[From Providence by John Piper (Crossway, 2020), p.90-92. Piper is speaking of the goal of God’s providence in the history of the exodus. Join us for our study of providence Thursday evenings, 7:30-8:30 via Zoom. The preparation guide is available here (a pdf file) – Coty]

God’s name is a message. And the message is about how he intends to be known. Every time his name appears—all 6,800 times—he means to remind us of his utterly unique being. As I have pondered the meaning of the name Yahweh, built on the phrase “I am who I am” and pointing to God’s absolute being, I see at least ten dimensions to its meaning:

1. God’s absolute being means he never had a beginning. This staggers the mind. Every child asks, “Who made God?” And every wise parent says, “Nobody made God. God simply is and always was. No beginning.”

2. God’s absolute being means God will never end. If he did not come into being, he cannot go out of being, because he is absolute being. He is what is. There is no place to go outside of being. There is only God. Before he creates, that’s all that is: God.

3. God’s absolute being means God is absolute reality. There is no reality before him. There is no reality outside of him unless he wills it and makes it. He is not one of many realities before he creates. He is simply there, as absolute reality. He is all that was, eternally. No space, no universe, no emptiness. Only God, absolutely there, absolutely all.

4. God’s absolute being means that God is utterly independent. He depends on nothing to bring him into being or support him or counsel him or make him what he is. That is what absolute being means.

5. God’s absolute being means that everything that is not God depends totally on God. All that is not God is secondary and dependent. The entire universe is utterly secondary—not primary. It came into being by God and stays in being moment by moment on God’s decision to keep it in being.

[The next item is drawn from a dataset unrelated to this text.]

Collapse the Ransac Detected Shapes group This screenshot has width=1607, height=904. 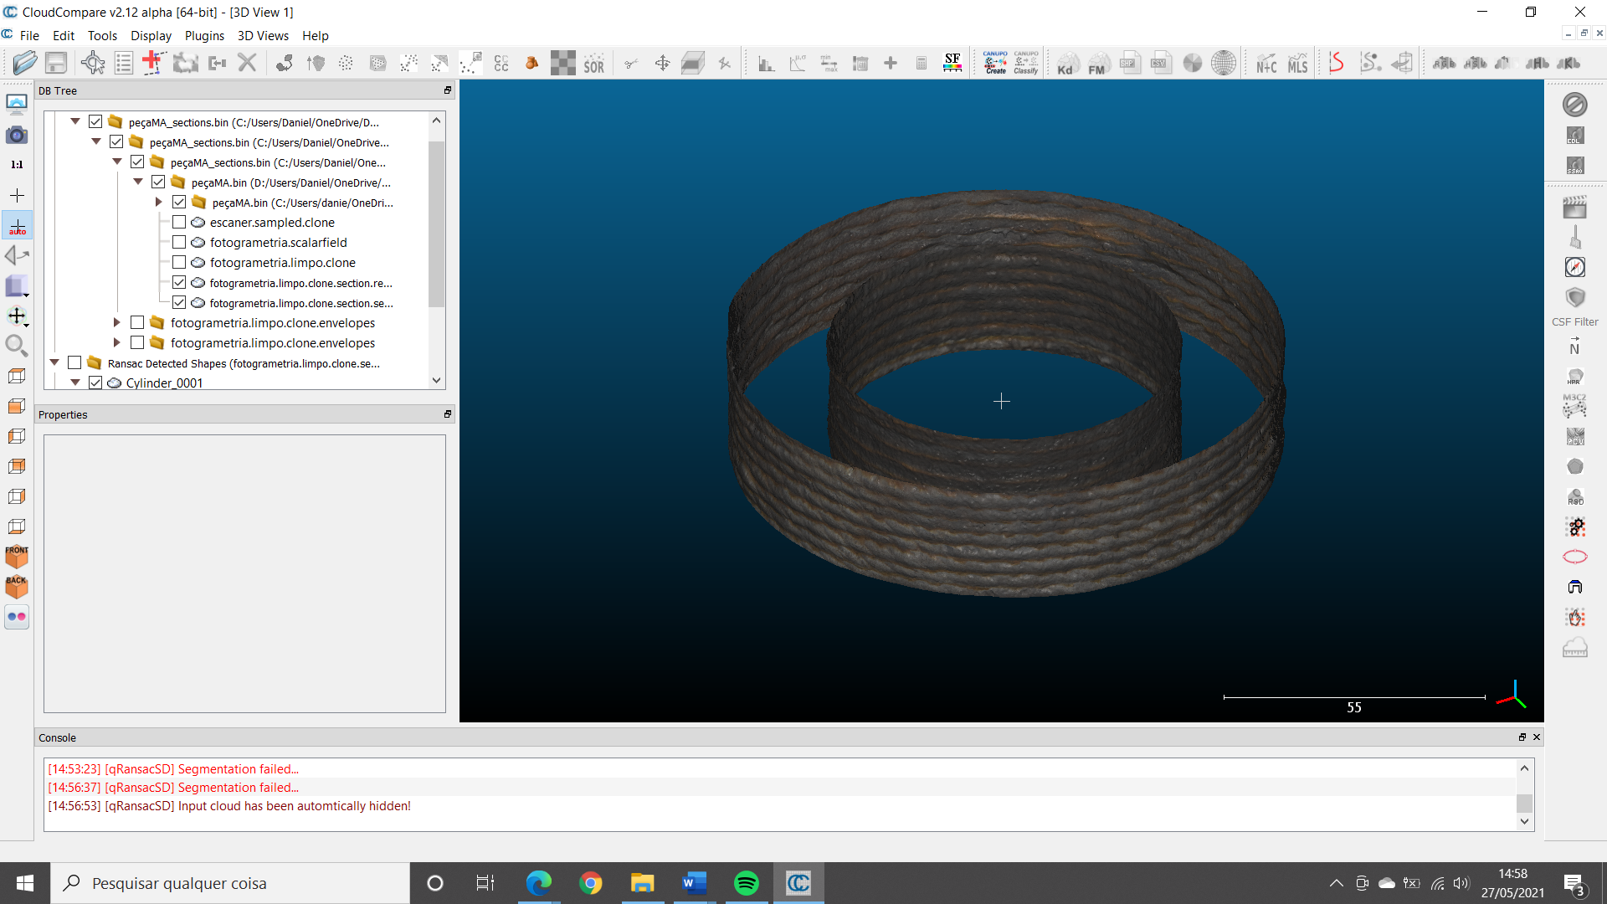[x=54, y=362]
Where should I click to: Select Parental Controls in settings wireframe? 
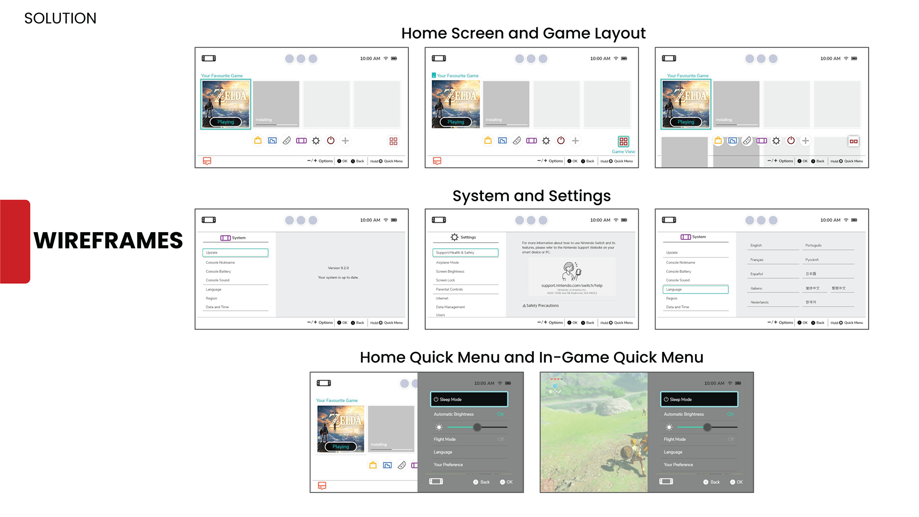[449, 289]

6. God’s absolute being means all the universe is by comparison to God as nothing. Contingent, dependent reality is to absolute, independent reality as a shadow to its substance, as an echo to a thunderclap, as a bubble to the ocean. All that we see, all that we are amazed by in the world and in the galaxies, is, compared to God, as nothing. “All the nations are as nothing before him, they are accounted by him as less than nothing and emptiness” (Isa. 40:17).

7. God’s absolute being means that God is constant. He is the same yesterday, today, and forever. He cannot be improved. He is not becoming anything. He is who he is. There is no development in God. No progress. Absolute perfection cannot be improved.

8. God’s absolute being means that he is the absolute standard of truth, goodness, and beauty. There is no law book to which he looks to know what is right. No almanac to establish facts. No guild to determine what is excellent or beautiful. He himself is the standard of what is right, what is true, what is beautiful.

9. God’s absolute being means God does whatever he pleases, and it is always right, always beautiful, and always in accord with truth. There are no constraints on him from outside him that could hinder him from doing anything he pleases. All reality that is outside of him he created and designed and governs. So he is utterly free from any constraints that don’t originate from the counsel of his own will.

10. God’s absolute being means that he is the most important and most valuable reality and the most important and most valuable person in the universe. He is more worthy of interest and attention and admiration and enjoyment than all other realities, including the entire universe.

This is the message of his name. And in the exodus, he establishes a link forever between his name and his mighty rescue of Israel from bondage. The timing of the revelation of his name is not coincidental. God is coming to save. Israel will want to know who this saving God is. God says in effect, “Tell them that my name is Yahweh, and make clear what this means. I am absolutely free and independent. And I choose freely to save my people. The freedom of my being and the freedom of my love are one.”